АНАЛИЗ ПРИМЕНЕНИЯ ПОТОКООТКЛОНЯЮЩЕЙ ТЕХНОЛОГИИ НА ОСНОВЕ БИОПОЛИМЕРНОЙ СИСТЕМЫ Текст научной статьи по специальности «Экологические биотехнологии»

UDC 622.245

IRSTI 52.47.27

DOI 10.56525/JVCY2371

APPLICATION ANALYSIS OF

FLOW-DEFLECTING TECHNOLOGY

BASED ON A BIOPOLYMER SYSTEM

*BISSEMBAYEVA K.

Caspian University of Technology

and Engineering named after Sh.Yessenov,

Aktau, Kazakhstan

E-mail: karlygash.bissembayeva@yu.edu.kz

ANJUM M.RESHMA

Hamburg University of

Applied Sciences, Hamburg, Germany

Corresponding author: karlygash.bissembayeva@yu.edu.kz

Annotation. At present, many oil fields are on the third and fourth stages of development, which are characterized by significant volumes of associated water production and low degree of depletion of oil reserves from individual sections of the deposit.

The volume of oil produced from the deposits is constantly decreased. This is due to the influence on the operation of wells of complex geological structures of productive formations, and fluid compositions that manifest themselves in production processes. In dense reservoirs with high geological heterogeneity, separate undeveloped areas and areas that are not covered by flooding remain in the development process. In these conditions, in order to increase the efficiency of flooding systems, the task is to maximize the coverage of reservoirs by exposure, which can be achieved by introducing water into low-permeable oil-saturated intervals.

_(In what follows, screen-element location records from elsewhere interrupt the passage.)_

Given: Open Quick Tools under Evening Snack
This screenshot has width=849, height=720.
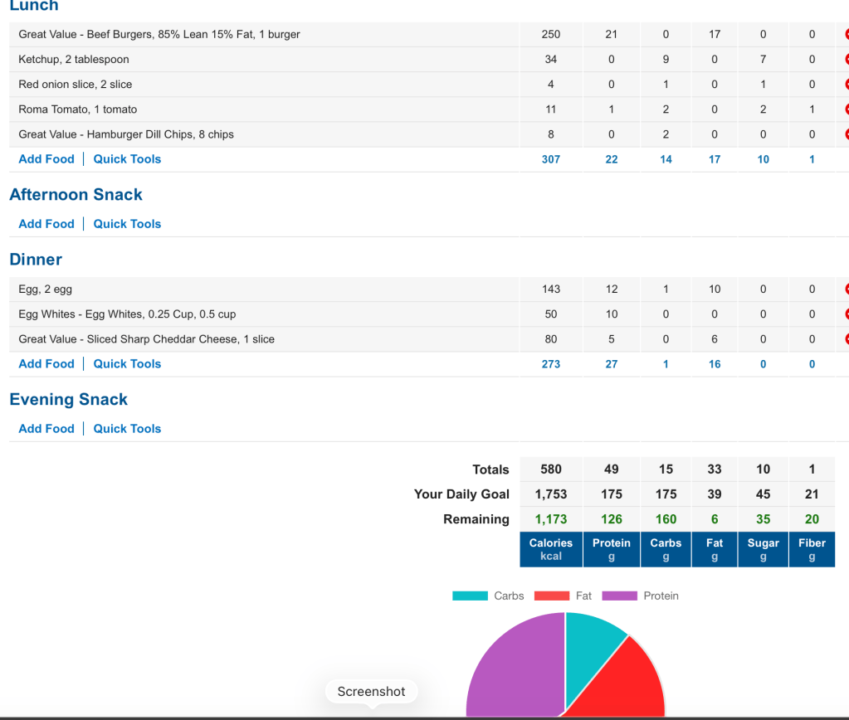Looking at the screenshot, I should [x=127, y=429].
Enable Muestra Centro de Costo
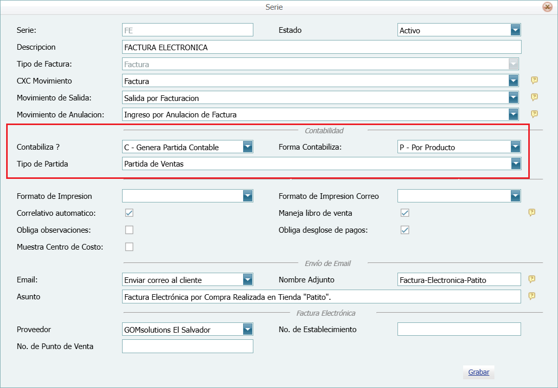Screen dimensions: 558x388 coord(129,247)
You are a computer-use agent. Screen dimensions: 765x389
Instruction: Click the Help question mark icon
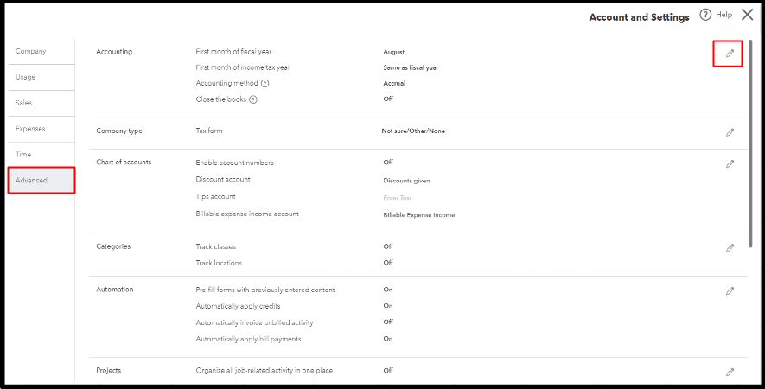coord(705,15)
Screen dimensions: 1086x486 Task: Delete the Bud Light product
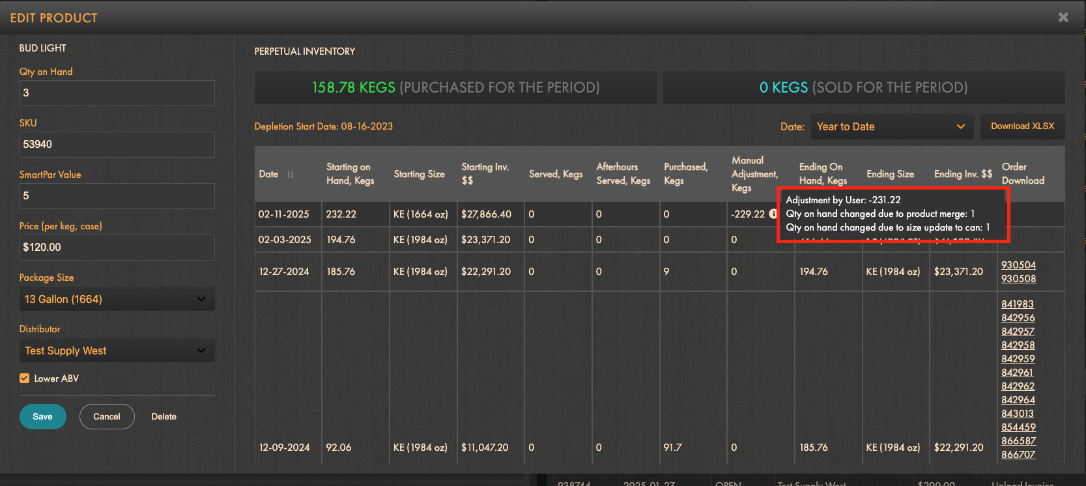click(x=164, y=417)

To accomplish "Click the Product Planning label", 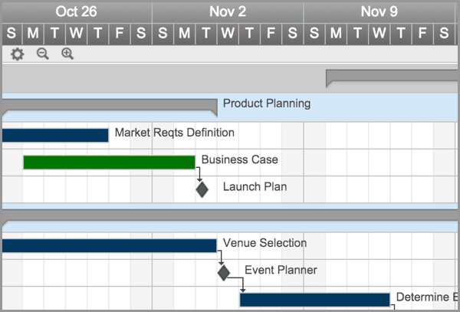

In this case, the elastic-capillary-cyclic method and the method of changing the direction of filtration fluid flows in the reservoir have significant possibilities, both in area and in the section. In this case, the elastic-capillary-cyclic method and the method of changing the direction of filtration fluid flows in the reservoir have significant possibilities, both in area and in section.

One of the most effective and promising methods of stabilizing oil production is physics-chemical technology based on the application of injection of polymer compositions. This paper provides an analysis of the application of the technology of redistribution of filtration flows in a multilayer field. This technology used a biopolymer-based chemical composition.

To study the effect of the biopolymer system on the oil production process, an analysis of changes in the technological parameters of the reacting production wells was carried out. The article provides an assessment of the technological effectiveness of methods for changing the direction of filtration flows in the reservoir based on the analysis of the results of the use of biopolymer compositions at one of Mangystau deposits.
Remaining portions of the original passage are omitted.